The reduction of the amount per mile of the proposed first mortgage necessitated a readjustment between the promoters of the basis upon which the constituent properties should be provided for, the indebtedness of the company be satisfied, and the proposed enterprise be carried through. While negotiations to this end were going on between the promoters and the various parties in interest, negotiations were also commenced with the officers of the Erie Railway Company touching an alliance and the co-operation of that company in obtaining the necessary finances 172for the scheme. About the 1st of September, 1872, a contract was executed between the Erie Railroad Company and the five constituent companies, which, after reciting the proposed consolidation, a connection contemplated between the consolidated road and the Erie Railway by an underground railway to be built in the city of New York, and the ability of the Erie company, “through its friends and agents, and through the money and influence of those interested in its securities,” to assist in the negotiation of the first mortgage bonds proposed to be made by the consolidated corporation, contained the following covenant:

“That the said party of the first part [the Erie Company] agrees that it will aid and assist the said parties of the second part [the five companies] to negotiate the said first mortgage bonds to be issued by such proposed consolidated company to the extent above recited, upon condition that the proceeds of such bonds shall in the first place be used only for the purpose of completing said main line from High Bridge to Rutland, and to put the said line in complete working order, and for paying such claims as may now exist, and which it is necessary should be paid, in accordance with the terms of such proposed consolidation, as the same are expressed in the agreement already made relating thereto; and said parties of the second part agree that all proceeds of such consolidated bonds, when the same are realized, shall be so used and disposed of to the extent aforesaid.”

The contract then defined the terms of the traffic arrangements which were thereafter to exist between the Erie Railway Company and the consolidated company, and closed with a covenant by the parties of the second part that the contract should be fully confirmed and duly executed by the consolidated company as soon as organized, and a covenant by both parties that the duration of the contract should be for the term of 50 years.

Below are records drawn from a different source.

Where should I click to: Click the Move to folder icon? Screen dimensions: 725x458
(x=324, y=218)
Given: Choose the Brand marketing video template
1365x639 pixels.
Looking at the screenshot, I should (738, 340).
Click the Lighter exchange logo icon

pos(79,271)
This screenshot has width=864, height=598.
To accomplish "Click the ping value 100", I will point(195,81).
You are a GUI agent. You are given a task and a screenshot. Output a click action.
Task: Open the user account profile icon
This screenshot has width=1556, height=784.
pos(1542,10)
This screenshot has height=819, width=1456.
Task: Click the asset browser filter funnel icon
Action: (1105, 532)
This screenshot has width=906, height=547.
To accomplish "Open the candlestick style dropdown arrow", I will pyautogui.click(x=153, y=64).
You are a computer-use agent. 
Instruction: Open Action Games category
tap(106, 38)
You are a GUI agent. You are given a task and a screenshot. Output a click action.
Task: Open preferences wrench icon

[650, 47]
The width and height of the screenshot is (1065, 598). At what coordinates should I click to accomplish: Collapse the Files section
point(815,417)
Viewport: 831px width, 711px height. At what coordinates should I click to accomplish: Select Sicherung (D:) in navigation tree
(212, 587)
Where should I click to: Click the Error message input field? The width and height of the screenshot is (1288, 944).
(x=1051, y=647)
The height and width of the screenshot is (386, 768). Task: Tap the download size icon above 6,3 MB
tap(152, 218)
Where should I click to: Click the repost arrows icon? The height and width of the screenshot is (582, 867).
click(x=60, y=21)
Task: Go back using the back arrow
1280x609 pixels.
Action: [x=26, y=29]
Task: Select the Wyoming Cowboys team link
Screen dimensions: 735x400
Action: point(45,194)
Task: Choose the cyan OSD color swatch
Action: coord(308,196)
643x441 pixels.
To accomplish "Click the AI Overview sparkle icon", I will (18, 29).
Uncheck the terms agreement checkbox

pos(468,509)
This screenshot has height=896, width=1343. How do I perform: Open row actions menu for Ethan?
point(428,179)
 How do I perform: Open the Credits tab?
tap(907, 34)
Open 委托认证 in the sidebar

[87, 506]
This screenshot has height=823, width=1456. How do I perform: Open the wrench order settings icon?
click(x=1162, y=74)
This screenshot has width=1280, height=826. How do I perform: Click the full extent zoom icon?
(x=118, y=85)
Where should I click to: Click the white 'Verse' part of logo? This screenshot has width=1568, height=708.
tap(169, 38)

About this time it became necessary for the promoters to assist the New York & Boston Railroad Company to raise money so that it might consummate on its part the proposed scheme of consolidation. Application was made to Bischoffsheim & Goldschmidt in this behalf, and they consented to advance about $400,000 for that purpose. As a condition of that advance an agreement was entered into between the five constituent companies and Bischoffsheim & Goldschmidt, bearing date October 31, 1872, reciting the proposed consolidation of the five constituent companies, and their purpose to create and issue mortgage bonds at the rate of $35,000 per mile upon the consolidated main line, to be negotiated by Bischoffsheim & Goldschmidt, and providing that the companies should proceed without delay to complete the proposed consolidation, and create and issue the proposed bonds, and place the same in the hands of Bischoffsheim & Goldschmidt for sale upon commission, and that Bischoffsheim & Goldschmidt should bring out, introduce, and undertake the sale of the consolidated bonds, on terms therein specified as to commission and brokerage, and should have an option to purchase the bonds at 90 per cent., less commission and brokerage. Concurrently with the execution of this contract, a written agreement in the form of a letter to Bischoffsheim & Goldschmidt was signed by five of the promoters personally, which, among other things, contained a promise that 173the proposed first mortgage should be at the rate of $35,000 per mile, instead of $45,000, as originally contemplated.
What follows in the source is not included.